Directions —
The lines to copy are those holding the string "Project" in the entries below.

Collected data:
☆ ☆ ☆ ☆

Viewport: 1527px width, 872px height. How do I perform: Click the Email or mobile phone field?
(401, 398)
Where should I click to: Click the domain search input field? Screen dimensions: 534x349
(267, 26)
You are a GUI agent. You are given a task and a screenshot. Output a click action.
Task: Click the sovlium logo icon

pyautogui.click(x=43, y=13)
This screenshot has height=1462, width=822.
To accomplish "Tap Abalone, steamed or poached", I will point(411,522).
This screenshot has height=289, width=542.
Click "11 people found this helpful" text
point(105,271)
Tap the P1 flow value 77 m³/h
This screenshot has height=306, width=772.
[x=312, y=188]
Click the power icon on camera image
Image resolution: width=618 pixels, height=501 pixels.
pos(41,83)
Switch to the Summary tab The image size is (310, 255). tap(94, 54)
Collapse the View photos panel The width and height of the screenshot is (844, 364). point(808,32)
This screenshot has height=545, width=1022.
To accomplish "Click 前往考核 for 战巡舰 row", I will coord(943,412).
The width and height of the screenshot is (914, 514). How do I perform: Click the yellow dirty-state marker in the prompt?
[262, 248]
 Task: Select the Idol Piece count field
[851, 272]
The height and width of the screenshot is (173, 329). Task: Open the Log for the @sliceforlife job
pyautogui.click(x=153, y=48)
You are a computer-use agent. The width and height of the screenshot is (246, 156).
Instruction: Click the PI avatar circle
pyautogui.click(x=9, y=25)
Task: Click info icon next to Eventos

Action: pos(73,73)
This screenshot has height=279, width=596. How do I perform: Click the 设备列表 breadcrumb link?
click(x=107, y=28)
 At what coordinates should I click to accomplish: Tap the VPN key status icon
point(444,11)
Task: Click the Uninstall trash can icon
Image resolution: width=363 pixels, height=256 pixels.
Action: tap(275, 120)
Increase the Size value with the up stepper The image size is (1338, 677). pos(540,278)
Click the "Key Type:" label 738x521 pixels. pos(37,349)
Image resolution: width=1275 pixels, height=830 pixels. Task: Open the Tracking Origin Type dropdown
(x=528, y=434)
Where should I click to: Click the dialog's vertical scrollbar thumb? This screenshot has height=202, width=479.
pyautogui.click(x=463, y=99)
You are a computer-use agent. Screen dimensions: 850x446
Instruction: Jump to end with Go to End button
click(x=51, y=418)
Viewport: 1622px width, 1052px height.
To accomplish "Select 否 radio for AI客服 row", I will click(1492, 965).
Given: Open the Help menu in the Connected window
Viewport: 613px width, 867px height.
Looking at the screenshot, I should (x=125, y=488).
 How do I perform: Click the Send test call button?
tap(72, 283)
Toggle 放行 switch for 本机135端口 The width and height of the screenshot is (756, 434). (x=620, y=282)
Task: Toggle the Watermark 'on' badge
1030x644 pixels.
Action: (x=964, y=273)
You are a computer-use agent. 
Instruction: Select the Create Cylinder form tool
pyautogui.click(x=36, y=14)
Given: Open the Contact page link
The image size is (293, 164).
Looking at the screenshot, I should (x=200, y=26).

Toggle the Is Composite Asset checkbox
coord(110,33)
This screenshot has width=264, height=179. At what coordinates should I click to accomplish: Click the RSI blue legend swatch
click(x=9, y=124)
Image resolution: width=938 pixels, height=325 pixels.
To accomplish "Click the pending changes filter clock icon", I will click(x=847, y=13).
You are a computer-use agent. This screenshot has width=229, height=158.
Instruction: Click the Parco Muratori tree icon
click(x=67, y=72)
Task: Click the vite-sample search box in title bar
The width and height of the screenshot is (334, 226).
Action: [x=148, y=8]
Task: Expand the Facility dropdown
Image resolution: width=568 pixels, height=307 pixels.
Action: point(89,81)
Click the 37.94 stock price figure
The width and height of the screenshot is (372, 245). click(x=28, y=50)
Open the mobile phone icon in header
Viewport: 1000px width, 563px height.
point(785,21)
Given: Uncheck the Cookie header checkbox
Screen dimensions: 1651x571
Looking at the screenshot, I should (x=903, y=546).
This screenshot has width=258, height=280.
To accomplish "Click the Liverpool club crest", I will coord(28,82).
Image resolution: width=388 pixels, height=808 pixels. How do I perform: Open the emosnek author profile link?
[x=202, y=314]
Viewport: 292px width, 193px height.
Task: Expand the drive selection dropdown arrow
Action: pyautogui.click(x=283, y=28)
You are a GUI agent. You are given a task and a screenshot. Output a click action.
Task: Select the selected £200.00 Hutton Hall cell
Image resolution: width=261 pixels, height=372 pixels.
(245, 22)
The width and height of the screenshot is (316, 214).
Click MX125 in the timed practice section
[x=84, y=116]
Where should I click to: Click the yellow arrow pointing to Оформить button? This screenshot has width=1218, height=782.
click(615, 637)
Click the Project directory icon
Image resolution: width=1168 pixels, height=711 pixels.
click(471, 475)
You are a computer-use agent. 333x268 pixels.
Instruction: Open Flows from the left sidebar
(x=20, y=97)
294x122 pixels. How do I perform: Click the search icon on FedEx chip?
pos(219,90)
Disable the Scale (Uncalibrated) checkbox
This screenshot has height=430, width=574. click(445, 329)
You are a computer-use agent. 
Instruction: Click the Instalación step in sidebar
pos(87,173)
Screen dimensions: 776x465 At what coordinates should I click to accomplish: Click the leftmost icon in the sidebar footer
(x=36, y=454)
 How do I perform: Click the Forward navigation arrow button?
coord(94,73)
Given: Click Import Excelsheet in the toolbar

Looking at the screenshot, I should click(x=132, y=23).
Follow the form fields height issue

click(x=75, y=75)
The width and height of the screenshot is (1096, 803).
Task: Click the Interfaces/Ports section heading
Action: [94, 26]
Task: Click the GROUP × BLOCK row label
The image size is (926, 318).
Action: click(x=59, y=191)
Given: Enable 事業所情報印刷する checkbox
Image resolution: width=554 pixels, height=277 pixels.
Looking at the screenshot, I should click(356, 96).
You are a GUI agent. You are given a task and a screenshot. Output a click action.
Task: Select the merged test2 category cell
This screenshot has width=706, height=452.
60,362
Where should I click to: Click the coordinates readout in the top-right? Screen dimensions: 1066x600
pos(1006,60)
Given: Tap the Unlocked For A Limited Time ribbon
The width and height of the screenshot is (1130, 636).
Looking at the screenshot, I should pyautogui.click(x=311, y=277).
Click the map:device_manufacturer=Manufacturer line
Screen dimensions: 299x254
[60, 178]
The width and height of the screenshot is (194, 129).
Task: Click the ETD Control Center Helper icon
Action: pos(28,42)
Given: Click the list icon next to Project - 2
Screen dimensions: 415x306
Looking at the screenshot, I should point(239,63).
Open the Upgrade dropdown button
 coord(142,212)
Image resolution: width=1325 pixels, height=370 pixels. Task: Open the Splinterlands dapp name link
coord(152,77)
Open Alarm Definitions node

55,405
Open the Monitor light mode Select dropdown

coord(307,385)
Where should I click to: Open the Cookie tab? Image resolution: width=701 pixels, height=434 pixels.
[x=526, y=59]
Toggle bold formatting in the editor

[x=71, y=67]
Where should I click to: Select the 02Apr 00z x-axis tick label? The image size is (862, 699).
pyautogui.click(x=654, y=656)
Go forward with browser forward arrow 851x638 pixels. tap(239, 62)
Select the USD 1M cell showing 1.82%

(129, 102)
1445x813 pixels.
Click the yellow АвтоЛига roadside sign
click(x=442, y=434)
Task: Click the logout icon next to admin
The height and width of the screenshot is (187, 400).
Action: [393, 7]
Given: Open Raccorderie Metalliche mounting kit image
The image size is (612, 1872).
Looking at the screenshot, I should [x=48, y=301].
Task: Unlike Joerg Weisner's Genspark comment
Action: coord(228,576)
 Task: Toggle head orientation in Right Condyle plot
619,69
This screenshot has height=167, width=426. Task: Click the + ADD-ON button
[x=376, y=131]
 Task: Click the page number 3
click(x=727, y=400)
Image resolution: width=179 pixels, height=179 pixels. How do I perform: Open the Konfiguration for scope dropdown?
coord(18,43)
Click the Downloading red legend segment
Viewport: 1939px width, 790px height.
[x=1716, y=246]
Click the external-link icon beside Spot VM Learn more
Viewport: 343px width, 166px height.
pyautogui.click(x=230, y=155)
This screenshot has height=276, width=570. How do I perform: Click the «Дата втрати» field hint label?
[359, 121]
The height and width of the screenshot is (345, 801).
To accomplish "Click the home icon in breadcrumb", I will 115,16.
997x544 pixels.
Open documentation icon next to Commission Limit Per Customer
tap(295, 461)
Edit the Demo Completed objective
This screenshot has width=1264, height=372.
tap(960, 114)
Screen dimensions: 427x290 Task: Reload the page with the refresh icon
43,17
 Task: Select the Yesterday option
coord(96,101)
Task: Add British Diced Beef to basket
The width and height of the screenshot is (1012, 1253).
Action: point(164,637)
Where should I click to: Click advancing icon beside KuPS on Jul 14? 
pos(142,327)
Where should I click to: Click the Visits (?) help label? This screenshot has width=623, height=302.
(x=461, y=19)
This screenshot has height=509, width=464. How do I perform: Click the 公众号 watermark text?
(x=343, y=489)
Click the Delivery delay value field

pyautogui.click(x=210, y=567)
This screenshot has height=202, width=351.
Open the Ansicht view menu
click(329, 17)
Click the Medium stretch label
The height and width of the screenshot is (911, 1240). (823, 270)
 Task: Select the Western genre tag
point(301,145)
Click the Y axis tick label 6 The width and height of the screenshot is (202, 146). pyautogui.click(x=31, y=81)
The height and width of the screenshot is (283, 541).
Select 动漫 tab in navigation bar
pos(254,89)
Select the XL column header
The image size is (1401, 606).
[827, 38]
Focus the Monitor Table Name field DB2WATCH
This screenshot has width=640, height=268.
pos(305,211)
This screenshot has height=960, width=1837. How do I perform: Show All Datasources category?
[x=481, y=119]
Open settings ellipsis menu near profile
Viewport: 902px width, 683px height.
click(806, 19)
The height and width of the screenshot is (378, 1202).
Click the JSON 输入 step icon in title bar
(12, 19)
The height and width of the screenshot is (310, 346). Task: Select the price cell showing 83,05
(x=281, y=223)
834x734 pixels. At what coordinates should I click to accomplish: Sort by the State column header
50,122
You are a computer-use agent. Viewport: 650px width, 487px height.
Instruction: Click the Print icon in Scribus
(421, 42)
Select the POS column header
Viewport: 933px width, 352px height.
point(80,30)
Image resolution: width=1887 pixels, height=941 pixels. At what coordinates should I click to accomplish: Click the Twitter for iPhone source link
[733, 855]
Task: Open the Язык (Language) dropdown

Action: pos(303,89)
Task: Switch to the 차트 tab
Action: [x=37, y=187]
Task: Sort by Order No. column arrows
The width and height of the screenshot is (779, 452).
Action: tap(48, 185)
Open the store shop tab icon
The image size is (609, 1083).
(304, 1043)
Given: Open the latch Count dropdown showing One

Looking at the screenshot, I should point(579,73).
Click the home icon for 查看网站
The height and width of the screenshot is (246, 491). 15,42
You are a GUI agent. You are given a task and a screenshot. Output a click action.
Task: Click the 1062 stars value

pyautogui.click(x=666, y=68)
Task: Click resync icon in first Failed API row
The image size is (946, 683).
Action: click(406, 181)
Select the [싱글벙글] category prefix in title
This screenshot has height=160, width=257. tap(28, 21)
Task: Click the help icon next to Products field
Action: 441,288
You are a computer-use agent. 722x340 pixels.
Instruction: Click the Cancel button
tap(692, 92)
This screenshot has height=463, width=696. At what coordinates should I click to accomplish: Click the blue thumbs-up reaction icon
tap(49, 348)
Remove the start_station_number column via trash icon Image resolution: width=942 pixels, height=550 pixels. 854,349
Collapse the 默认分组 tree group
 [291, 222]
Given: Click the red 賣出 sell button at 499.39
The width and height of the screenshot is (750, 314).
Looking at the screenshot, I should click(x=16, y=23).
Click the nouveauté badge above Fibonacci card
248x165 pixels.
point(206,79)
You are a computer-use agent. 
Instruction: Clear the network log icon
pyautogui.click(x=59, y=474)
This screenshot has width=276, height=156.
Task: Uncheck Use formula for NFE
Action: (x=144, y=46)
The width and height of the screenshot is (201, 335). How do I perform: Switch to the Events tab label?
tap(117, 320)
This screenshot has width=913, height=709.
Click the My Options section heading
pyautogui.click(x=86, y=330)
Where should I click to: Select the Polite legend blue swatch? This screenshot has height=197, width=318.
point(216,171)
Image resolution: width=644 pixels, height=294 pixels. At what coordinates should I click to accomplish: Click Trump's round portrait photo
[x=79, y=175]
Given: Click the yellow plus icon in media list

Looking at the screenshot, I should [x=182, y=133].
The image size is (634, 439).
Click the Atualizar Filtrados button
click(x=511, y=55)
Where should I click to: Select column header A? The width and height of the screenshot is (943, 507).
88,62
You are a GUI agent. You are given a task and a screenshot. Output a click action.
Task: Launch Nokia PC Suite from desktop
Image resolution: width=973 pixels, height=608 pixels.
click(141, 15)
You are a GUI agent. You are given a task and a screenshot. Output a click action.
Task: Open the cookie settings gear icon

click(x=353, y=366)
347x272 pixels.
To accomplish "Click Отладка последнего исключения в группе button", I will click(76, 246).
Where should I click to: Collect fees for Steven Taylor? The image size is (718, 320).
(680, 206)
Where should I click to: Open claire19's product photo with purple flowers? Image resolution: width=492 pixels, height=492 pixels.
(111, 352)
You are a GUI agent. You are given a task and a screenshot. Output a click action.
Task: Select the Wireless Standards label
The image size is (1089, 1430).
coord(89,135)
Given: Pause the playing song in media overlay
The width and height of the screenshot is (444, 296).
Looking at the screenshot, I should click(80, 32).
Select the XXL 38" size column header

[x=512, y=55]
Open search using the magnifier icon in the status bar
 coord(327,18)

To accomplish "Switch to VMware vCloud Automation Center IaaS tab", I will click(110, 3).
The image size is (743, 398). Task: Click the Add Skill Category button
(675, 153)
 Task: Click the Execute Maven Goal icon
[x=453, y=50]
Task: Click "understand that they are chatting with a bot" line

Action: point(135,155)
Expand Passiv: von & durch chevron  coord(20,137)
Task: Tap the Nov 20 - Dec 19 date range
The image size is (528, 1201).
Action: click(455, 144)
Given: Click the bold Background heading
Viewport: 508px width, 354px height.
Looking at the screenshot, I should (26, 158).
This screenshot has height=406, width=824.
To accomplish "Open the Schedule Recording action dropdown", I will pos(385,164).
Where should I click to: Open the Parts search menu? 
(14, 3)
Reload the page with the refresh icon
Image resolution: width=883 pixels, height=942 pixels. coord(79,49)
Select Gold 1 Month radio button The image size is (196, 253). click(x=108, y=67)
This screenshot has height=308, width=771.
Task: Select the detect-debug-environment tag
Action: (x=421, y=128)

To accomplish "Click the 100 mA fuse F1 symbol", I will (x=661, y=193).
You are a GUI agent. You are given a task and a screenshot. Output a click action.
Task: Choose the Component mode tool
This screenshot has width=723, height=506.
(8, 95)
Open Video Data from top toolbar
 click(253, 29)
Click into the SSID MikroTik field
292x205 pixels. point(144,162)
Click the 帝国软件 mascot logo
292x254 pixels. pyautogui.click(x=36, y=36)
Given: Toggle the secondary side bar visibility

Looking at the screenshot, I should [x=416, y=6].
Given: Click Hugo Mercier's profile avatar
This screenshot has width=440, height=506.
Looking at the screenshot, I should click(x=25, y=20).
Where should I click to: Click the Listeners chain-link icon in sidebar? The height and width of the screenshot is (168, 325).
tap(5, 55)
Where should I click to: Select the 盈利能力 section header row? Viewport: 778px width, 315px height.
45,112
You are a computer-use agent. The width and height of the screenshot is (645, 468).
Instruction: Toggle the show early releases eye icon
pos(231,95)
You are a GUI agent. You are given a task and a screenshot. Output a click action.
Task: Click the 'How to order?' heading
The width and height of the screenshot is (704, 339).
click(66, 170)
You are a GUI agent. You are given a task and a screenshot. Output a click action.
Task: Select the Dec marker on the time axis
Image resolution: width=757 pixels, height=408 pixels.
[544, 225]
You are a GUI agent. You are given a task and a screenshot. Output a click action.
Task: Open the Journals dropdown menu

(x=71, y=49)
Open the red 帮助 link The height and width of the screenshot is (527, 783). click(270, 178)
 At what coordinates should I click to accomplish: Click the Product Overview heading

☆ ☆ ☆ ☆

Your response —
Click the Project directory icon
Given: Click the list icon next to Project - 2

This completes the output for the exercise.